Hirschsprung disease is a rare condition characterized by the absence of nerve cells in the large intestine. This results in an inability of the intestine to contract and move stool, leading to possible blockages, constipation, and the risk of a severe bowel infection known as enterocolitis.
About 1 in 5000 babies are born with Hirschsprung disease, typically diagnosed soon after birth and managed with surgery. However, patients often experience long-term symptoms and may require multiple surgical interventions.
Given the challenges associated with current treatments, researchers have explored alternative options such as using stem cell therapy to generate nerve cell precursors that can help regenerate the missing nerves in the intestine of individuals with Hirschsprung disease. This approach aims to enhance intestinal function.
Although the concept has been investigated in the past, this study marks the first time this procedure has been conducted on human tissue from individuals with Hirschsprung disease.
The collaborative study, published in Gut and supported by the Medical Research Council, commenced in 2017 and involved researchers from UCL and the University of Sheffield.
Researchers at the University of Sheffield focused on producing and studying nerve precursors from stem cells, which were then sent to the UCL team. The latter team processed patient gut tissue, performed the transplantation of nerve cells, and assessed the functionality of the tissue segments.
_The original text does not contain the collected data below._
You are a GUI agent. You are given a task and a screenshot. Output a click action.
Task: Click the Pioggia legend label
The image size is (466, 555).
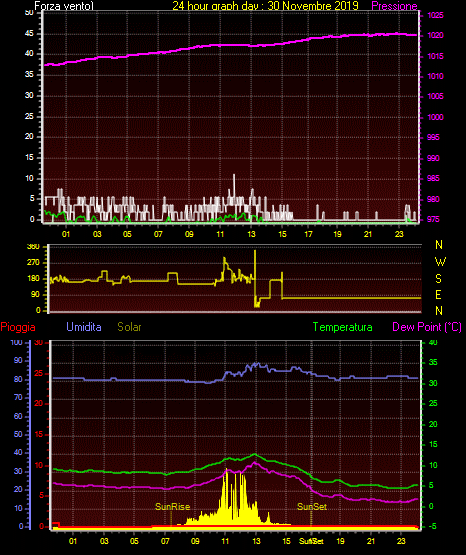tap(18, 327)
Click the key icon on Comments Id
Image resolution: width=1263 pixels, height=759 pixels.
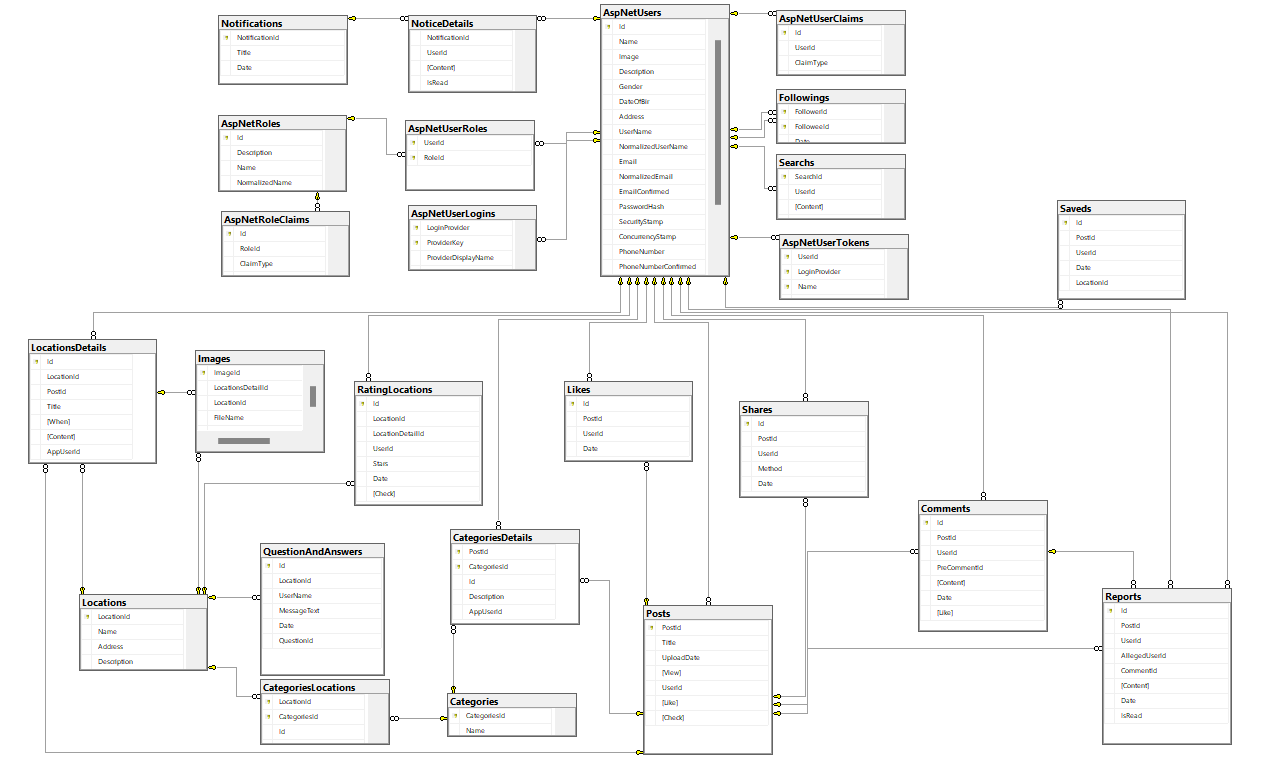point(927,522)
The study utilized tissue samples donated by patients with Hirschsprung disease, cultured in the laboratory and transplanted with stem cell-derived nerve cell precursors. These precursors developed into essential nerve cells within the gut tissue.
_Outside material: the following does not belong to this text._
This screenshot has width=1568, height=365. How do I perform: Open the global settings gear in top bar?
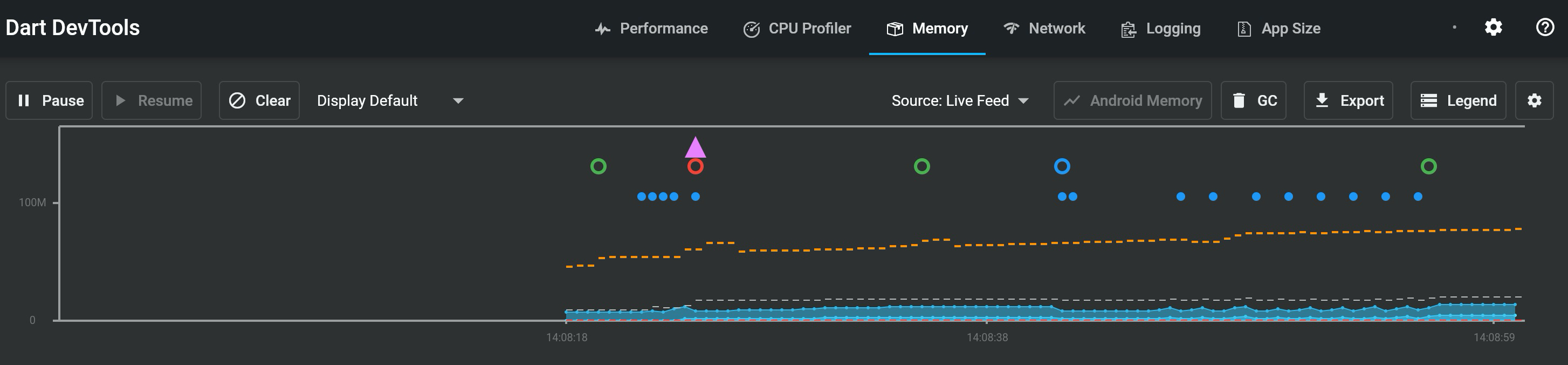click(x=1493, y=28)
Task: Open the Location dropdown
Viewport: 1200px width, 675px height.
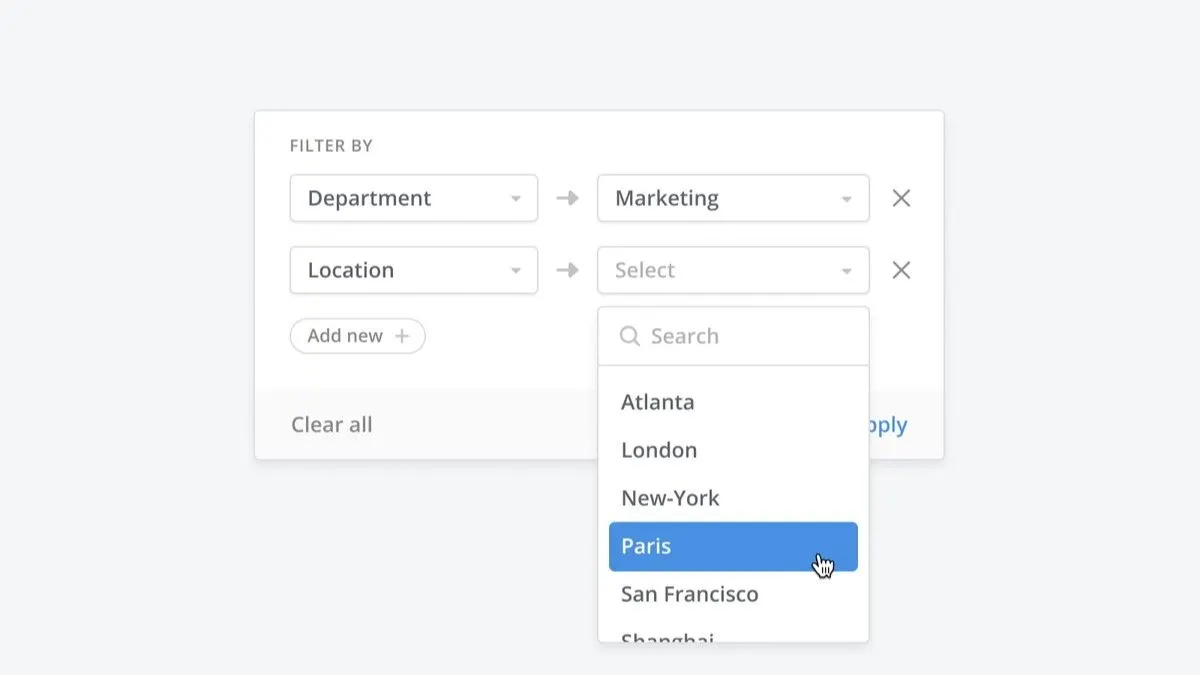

Notably, the transplanted gut samples exhibited improved contraction ability compared to control tissue, suggesting enhanced gut functionality in individuals with the disease.
Principal Investigator Dr. Conor McCann from UCL Great Ormond Street Institute of Child Health expressed, “This study represents a significant advancement in our cell therapy research for Hirschsprung disease. It underscores the value of interdisciplinary collaboration in potentially benefiting children and adults affected by this condition in the future.”
Dr. Anestis Tsakiridis, Principal Investigator at the University of Sheffield, remarked, “This collaboration, led by the talented early career scientists, Dr. Ben Jevans and Fay Cooper, has been truly remarkable. Our findings lay the groundwork for the future development of cell therapy for Hirschsprung disease, and we are committed to progressing this towards clinical application in the coming years.”
The study results highlight the potential of stem cell therapy in enhancing intestinal function in individuals with Hirschsprung disease, offering the possibility of alleviating symptoms and improving outcomes for affected individuals.
Researchers are now seeking additional funding for clinical trials to further advance this promising treatment approach.